EXERCISE OBJECTIVE: Transcribe, exactly and in full, every record shown below, while omitting its images.

Stored data entries
════════════════

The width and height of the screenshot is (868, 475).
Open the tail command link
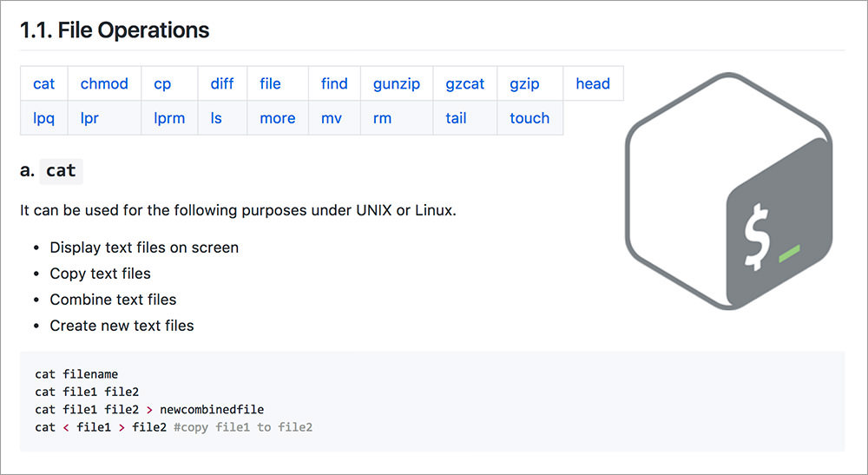(456, 119)
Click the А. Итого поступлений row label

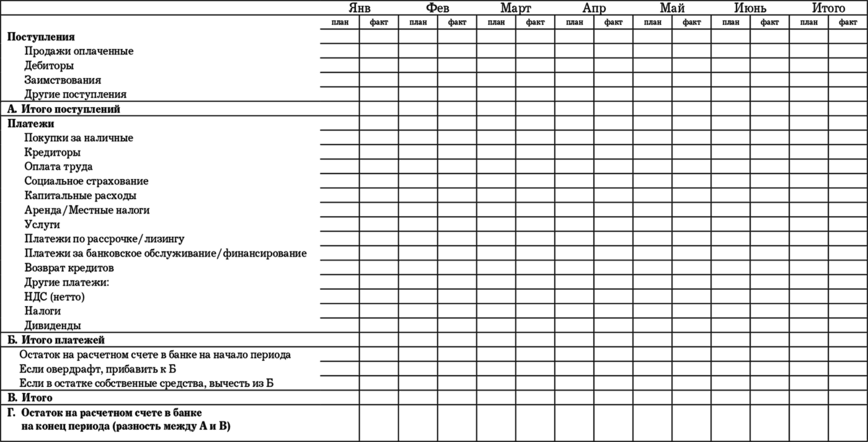(x=63, y=109)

════════════════

EXERCISE OUTPUT:
The width and height of the screenshot is (868, 475).
Open the tail command link
(456, 119)
Click the А. Итого поступлений row label

(x=63, y=109)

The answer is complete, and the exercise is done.